“Amid all this should the world have been silent? Should such a miserable and humiliating position be tolerated?
“The mass media have not exaggerated in their judgment of the situation,” Fr. Benoka said. “Actually, they have missed many of the injustices that continually take place in the villages of Christian majority populations.”
Fr. Benoka said the Iraqi ambassador’s remarks reflect the government’s desire to cover up its failure to protect Christians.
Christians, he said, “are abandoning the nation because of the evil that have suffered and the indecent life there. It is not because of what is heard indirectly through the mass media.”

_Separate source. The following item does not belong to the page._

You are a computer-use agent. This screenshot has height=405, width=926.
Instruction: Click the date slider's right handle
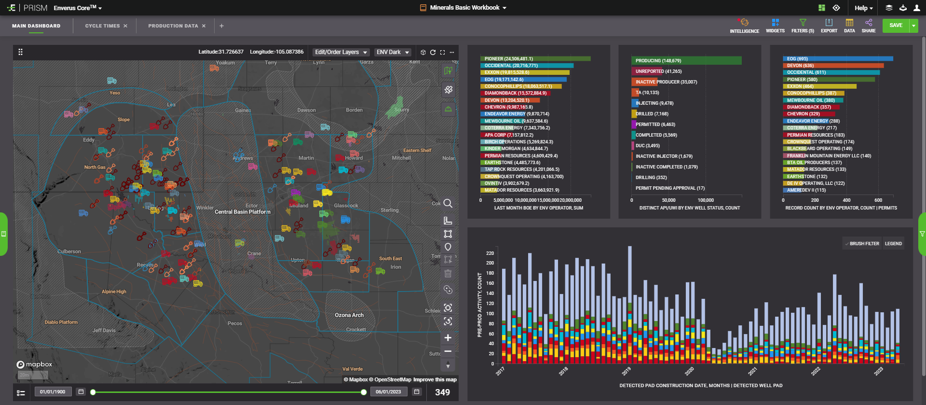[364, 392]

Estimates vary on just how many Christians have emigrated. A Feb. 21 Human Rights Watch report estimated there to be 675,000 Christians in Iraq, down from over 1 million in 2003. A U.S. State Department puts the current number between 400,000 and 600,000.

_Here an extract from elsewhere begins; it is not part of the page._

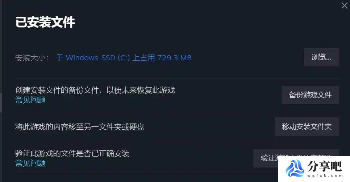Screen dimensions: 350x182
Task: Click the 浏览... button
Action: [321, 57]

Fr. Benoka expressed disbelief at the ambassador’s claims that Christians received special government privileges worth $15 million for rebuilding their destroyed churches and other building.
“Since when?” he said. “Why be close to them after the attack and not before?”
Other privileges like tax breaks on electricity and water the ambassador spoke of are still in place from Saddam Hussein’s regime and are shared by all religions. In any case, Fr. Benoka said, electricity is scarce these days.
Fr. Benoka also rejected the ambassador’s idea that Iraq’s new constitution “guarantees Christians full equality of rights and duties.”
The constitution, which establishes Islam as Iraq’s state religion, is “ the biggest obstacle to religious freedom of all the non-Muslim religions,” he said. It also bars any “law that contradicts or opposes fundamental Islamic principles.”
Fr. Benoka asked, “With this strong affirmation on Islam, how could one speak of a religious liberty or of equality of law among all citizens of the same Iraq?”
(Story continues below)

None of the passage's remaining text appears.